文久三年三月にもなると、攘夷急進派の大きな政治目標は、天皇行幸を行って、それを親征に転化させることになってきます。一方で、天誅で京都に駐在する幕府機能を混乱させ、攘夷期限を確定して外国人掃攘、異国船打払いの実行を進めるようになります。真木和泉の構想した倒幕と王政復古のシナリオが一歩、一歩進んでいきます。この間、真木は国許の久留米藩で囚獄されています。
會津藩の千の兵力で、攘夷急進派の公家、長州志士、その他の脱藩者などを一掃することはできても、逆に政治で負けてしまう情況ですから、軍事力を行使するわけにもいきません。容保は治安を保つため、警察力を行使しますが、軍事力は封印しています。本格的な警察力の行使は足利将軍木造梟首事件が初めてです。容保はこれまで、志士たちに宥和的な態度を取ってきましたが、志士たちの行動が、倒幕思想を秘め治安を乱すことを目的とするものだと認めざるをえなくなったためでした。刑事犯の捜査、逮捕などという警察業務は、堂々たる大名の仕事ではないというのが江戸幕府の建付けですから、容保は、こうした活動に足を突っ込みたくはなかったでしょう。だから、警察権の管轄範囲で騒動を起こし幕府を混乱させる天誅戦術は有効でした。会津藩は手を付けにくく、新選組を配下に使ったのでした。

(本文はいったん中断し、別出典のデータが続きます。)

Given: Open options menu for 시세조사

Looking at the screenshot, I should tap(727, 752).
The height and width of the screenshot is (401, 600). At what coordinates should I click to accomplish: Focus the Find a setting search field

この小説では新選組には言及しませんが、将軍家茂の京都滞在時、将軍警固を目的に結成されたのは、文久三年二月ころ。小説のこの節の舞台と一致します。そんな悩み多き容保が一年間を過ごしたのが金戒光明寺。京都市民は黒谷さんと親しみを込めて呼んだ巨刹でした。
京都黒谷の金戒光明寺山門 浄土宗の巨刹。江戸時代初期、幕府によって城郭風構造に改修されました。京都守護職は軍事的な機能も持っていましたから、防禦に強い造りということで、松平容保の仮の本陣とされました。元治元年(1864年)正月、現在の京都府庁のあたりに京都守護職屋敷が完成するまで、ほぼ一年間、京都守護職が置かれていました。
佐是様、
政令二途問題、実美議奏辞職、学習院警護など、幕府と攘夷急進派の権謀術数の動きを理解することができました。様々な裏面工作に距離を置き、紳士然たる姿勢を保っていた容保も、急進派の暴論、横暴に腹を据えかねたことも当然だと思います。
朝廷を蔑ろにしたという理由で足利将軍木像梟首事件を起こすなど、逆に朝廷を軽んじているのは攘夷急進派なのではと問い返したくなります。
いよいよ、容保や薩摩の動向も激しくなる様子、次回以降も楽しみです。